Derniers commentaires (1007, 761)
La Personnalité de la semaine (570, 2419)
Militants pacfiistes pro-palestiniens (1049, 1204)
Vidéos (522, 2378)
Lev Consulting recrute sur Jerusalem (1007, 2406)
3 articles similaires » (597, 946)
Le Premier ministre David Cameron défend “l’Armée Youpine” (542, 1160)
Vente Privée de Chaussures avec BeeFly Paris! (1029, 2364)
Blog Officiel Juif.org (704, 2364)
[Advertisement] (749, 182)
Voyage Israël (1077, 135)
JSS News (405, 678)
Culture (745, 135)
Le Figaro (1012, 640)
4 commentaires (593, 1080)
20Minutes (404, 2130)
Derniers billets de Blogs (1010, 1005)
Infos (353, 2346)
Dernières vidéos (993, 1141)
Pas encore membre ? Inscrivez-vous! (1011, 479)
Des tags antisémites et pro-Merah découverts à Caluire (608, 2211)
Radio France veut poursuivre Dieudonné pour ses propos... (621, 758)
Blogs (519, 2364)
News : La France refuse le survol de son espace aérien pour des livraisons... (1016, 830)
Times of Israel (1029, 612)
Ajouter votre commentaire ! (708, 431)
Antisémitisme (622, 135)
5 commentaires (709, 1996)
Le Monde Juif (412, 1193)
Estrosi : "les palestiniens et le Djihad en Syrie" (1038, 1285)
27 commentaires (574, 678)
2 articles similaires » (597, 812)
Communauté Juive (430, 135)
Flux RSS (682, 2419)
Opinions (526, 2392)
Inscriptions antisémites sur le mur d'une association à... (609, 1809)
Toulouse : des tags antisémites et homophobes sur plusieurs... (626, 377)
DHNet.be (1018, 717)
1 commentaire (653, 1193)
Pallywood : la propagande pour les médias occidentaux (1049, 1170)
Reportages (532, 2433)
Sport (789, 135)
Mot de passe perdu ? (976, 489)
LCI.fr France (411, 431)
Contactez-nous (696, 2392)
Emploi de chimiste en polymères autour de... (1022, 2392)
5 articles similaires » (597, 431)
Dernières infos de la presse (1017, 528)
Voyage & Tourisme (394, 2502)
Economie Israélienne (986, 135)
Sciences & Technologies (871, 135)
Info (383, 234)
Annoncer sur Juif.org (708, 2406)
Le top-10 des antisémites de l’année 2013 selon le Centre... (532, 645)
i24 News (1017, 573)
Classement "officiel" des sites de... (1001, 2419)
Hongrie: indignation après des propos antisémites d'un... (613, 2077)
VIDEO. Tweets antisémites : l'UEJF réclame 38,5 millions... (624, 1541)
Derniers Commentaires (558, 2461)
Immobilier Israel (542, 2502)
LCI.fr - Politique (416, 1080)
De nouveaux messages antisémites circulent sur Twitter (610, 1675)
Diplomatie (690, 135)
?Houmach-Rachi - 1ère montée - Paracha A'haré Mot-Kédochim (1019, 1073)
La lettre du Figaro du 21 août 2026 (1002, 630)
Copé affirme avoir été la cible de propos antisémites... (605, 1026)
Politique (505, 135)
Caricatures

= Directions =
Write all the data out again, word for word.

= Answer to the exercise =
Derniers commentaires (1007, 761)
La Personnalité de la semaine (570, 2419)
Militants pacfiistes pro-palestiniens (1049, 1204)
Vidéos (522, 2378)
Lev Consulting recrute sur Jerusalem (1007, 2406)
3 articles similaires » (597, 946)
Le Premier ministre David Cameron défend “l’Armée Youpine” (542, 1160)
Vente Privée de Chaussures avec BeeFly Paris! (1029, 2364)
Blog Officiel Juif.org (704, 2364)
[Advertisement] (749, 182)
Voyage Israël (1077, 135)
JSS News (405, 678)
Culture (745, 135)
Le Figaro (1012, 640)
4 commentaires (593, 1080)
20Minutes (404, 2130)
Derniers billets de Blogs (1010, 1005)
Infos (353, 2346)
Dernières vidéos (993, 1141)
Pas encore membre ? Inscrivez-vous! (1011, 479)
Des tags antisémites et pro-Merah découverts à Caluire (608, 2211)
Radio France veut poursuivre Dieudonné pour ses propos... (621, 758)
Blogs (519, 2364)
News : La France refuse le survol de son espace aérien pour des livraisons... (1016, 830)
Times of Israel (1029, 612)
Ajouter votre commentaire ! (708, 431)
Antisémitisme (622, 135)
5 commentaires (709, 1996)
Le Monde Juif (412, 1193)
Estrosi : "les palestiniens et le Djihad en Syrie" (1038, 1285)
27 commentaires (574, 678)
2 articles similaires » (597, 812)
Communauté Juive (430, 135)
Flux RSS (682, 2419)
Opinions (526, 2392)
Inscriptions antisémites sur le mur d'une association à... (609, 1809)
Toulouse : des tags antisémites et homophobes sur plusieurs... (626, 377)
DHNet.be (1018, 717)
1 commentaire (653, 1193)
Pallywood : la propagande pour les médias occidentaux (1049, 1170)
Reportages (532, 2433)
Sport (789, 135)
Mot de passe perdu ? (976, 489)
LCI.fr France (411, 431)
Contactez-nous (696, 2392)
Emploi de chimiste en polymères autour de... (1022, 2392)
5 articles similaires » (597, 431)
Dernières infos de la presse (1017, 528)
Voyage & Tourisme (394, 2502)
Economie Israélienne (986, 135)
Sciences & Technologies (871, 135)
Info (383, 234)
Annoncer sur Juif.org (708, 2406)
Le top-10 des antisémites de l’année 2013 selon le Centre... (532, 645)
i24 News (1017, 573)
Classement "officiel" des sites de... (1001, 2419)
Hongrie: indignation après des propos antisémites d'un... (613, 2077)
VIDEO. Tweets antisémites : l'UEJF réclame 38,5 millions... (624, 1541)
Derniers Commentaires (558, 2461)
Immobilier Israel (542, 2502)
LCI.fr - Politique (416, 1080)
De nouveaux messages antisémites circulent sur Twitter (610, 1675)
Diplomatie (690, 135)
?Houmach-Rachi - 1ère montée - Paracha A'haré Mot-Kédochim (1019, 1073)
La lettre du Figaro du 21 août 2026 (1002, 630)
Copé affirme avoir été la cible de propos antisémites... (605, 1026)
Politique (505, 135)
Caricatures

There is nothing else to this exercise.